§ **Source data**
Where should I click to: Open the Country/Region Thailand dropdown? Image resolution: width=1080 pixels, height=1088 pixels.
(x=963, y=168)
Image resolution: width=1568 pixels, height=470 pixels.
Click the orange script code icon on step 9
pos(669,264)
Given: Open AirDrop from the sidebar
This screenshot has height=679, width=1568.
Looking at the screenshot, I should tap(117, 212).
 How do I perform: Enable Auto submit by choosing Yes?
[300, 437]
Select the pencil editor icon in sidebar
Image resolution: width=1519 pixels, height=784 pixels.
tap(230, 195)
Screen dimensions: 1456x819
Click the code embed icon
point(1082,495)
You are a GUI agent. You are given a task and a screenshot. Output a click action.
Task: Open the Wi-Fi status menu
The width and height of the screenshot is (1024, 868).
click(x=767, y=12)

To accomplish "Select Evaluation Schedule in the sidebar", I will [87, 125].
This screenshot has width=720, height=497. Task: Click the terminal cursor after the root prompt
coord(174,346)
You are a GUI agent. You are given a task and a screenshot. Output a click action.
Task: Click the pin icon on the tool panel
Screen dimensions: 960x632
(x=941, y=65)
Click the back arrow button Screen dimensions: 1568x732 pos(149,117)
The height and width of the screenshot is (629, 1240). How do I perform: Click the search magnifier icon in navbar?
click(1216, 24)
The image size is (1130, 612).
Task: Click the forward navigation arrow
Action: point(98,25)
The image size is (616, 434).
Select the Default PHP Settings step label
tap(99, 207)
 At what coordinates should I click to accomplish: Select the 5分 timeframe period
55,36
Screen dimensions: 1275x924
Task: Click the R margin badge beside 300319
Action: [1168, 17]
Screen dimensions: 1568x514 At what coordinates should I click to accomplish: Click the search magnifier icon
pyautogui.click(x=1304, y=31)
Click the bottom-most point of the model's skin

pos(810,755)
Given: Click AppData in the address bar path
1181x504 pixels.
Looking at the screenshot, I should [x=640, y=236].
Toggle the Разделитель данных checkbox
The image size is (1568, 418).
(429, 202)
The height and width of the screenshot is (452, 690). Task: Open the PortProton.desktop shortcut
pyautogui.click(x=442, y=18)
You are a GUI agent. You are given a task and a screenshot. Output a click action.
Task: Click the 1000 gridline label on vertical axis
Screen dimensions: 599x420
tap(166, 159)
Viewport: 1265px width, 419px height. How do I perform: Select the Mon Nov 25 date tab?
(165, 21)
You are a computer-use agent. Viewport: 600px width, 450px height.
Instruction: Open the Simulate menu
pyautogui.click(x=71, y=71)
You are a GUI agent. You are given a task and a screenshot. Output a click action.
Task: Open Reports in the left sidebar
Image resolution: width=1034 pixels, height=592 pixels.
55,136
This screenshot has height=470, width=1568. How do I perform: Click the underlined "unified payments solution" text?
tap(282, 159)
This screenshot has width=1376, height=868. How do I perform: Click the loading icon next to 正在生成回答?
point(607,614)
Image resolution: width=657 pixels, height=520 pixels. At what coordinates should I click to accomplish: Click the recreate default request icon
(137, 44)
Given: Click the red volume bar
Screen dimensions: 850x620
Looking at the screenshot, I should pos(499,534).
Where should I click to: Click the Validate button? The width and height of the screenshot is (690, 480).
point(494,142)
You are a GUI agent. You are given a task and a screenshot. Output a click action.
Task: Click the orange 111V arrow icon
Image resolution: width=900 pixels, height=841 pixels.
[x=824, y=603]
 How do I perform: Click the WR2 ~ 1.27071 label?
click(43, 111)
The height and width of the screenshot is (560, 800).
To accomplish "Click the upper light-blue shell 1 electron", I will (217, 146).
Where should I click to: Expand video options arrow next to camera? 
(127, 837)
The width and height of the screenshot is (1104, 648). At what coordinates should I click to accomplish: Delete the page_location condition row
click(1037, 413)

§ **Work task**
From the first line through the last, repeat the entries exactly.

§ **Worked solution**
Where should I click to: Open the Country/Region Thailand dropdown? Image resolution: width=1080 pixels, height=1088 pixels.
(x=963, y=168)
Image resolution: width=1568 pixels, height=470 pixels.
Click the orange script code icon on step 9
pos(669,264)
Given: Open AirDrop from the sidebar
This screenshot has height=679, width=1568.
Looking at the screenshot, I should tap(117, 212).
 How do I perform: Enable Auto submit by choosing Yes?
[300, 437]
Select the pencil editor icon in sidebar
Image resolution: width=1519 pixels, height=784 pixels.
tap(230, 195)
Screen dimensions: 1456x819
Click the code embed icon
point(1082,495)
You are a GUI agent. You are given a task and a screenshot. Output a click action.
Task: Open the Wi-Fi status menu
The width and height of the screenshot is (1024, 868).
click(x=767, y=12)

To accomplish "Select Evaluation Schedule in the sidebar", I will [87, 125].
This screenshot has width=720, height=497. Task: Click the terminal cursor after the root prompt
coord(174,346)
You are a GUI agent. You are given a task and a screenshot. Output a click action.
Task: Click the pin icon on the tool panel
Screen dimensions: 960x632
(x=941, y=65)
Click the back arrow button Screen dimensions: 1568x732 pos(149,117)
The height and width of the screenshot is (629, 1240). How do I perform: Click the search magnifier icon in navbar?
click(1216, 24)
The image size is (1130, 612).
Task: Click the forward navigation arrow
Action: point(98,25)
The image size is (616, 434).
Select the Default PHP Settings step label
tap(99, 207)
 At what coordinates should I click to accomplish: Select the 5分 timeframe period
55,36
Screen dimensions: 1275x924
Task: Click the R margin badge beside 300319
Action: [1168, 17]
Screen dimensions: 1568x514 At what coordinates should I click to accomplish: Click the search magnifier icon
pyautogui.click(x=1304, y=31)
Click the bottom-most point of the model's skin

pos(810,755)
Given: Click AppData in the address bar path
1181x504 pixels.
Looking at the screenshot, I should [x=640, y=236].
Toggle the Разделитель данных checkbox
The image size is (1568, 418).
(429, 202)
The height and width of the screenshot is (452, 690). Task: Open the PortProton.desktop shortcut
pyautogui.click(x=442, y=18)
You are a GUI agent. You are given a task and a screenshot. Output a click action.
Task: Click the 1000 gridline label on vertical axis
Screen dimensions: 599x420
tap(166, 159)
Viewport: 1265px width, 419px height. How do I perform: Select the Mon Nov 25 date tab?
(165, 21)
You are a computer-use agent. Viewport: 600px width, 450px height.
Instruction: Open the Simulate menu
pyautogui.click(x=71, y=71)
You are a GUI agent. You are given a task and a screenshot. Output a click action.
Task: Open Reports in the left sidebar
Image resolution: width=1034 pixels, height=592 pixels.
55,136
This screenshot has height=470, width=1568. How do I perform: Click the underlined "unified payments solution" text?
tap(282, 159)
This screenshot has width=1376, height=868. How do I perform: Click the loading icon next to 正在生成回答?
point(607,614)
Image resolution: width=657 pixels, height=520 pixels. At what coordinates should I click to accomplish: Click the recreate default request icon
(137, 44)
Given: Click the red volume bar
Screen dimensions: 850x620
Looking at the screenshot, I should pos(499,534).
Where should I click to: Click the Validate button? The width and height of the screenshot is (690, 480).
point(494,142)
You are a GUI agent. You are given a task and a screenshot. Output a click action.
Task: Click the orange 111V arrow icon
Image resolution: width=900 pixels, height=841 pixels.
[x=824, y=603]
 How do I perform: Click the WR2 ~ 1.27071 label?
click(43, 111)
The height and width of the screenshot is (560, 800).
To accomplish "Click the upper light-blue shell 1 electron", I will (217, 146).
Where should I click to: Expand video options arrow next to camera? 
(127, 837)
The width and height of the screenshot is (1104, 648). At what coordinates should I click to accomplish: Delete the page_location condition row
click(1037, 413)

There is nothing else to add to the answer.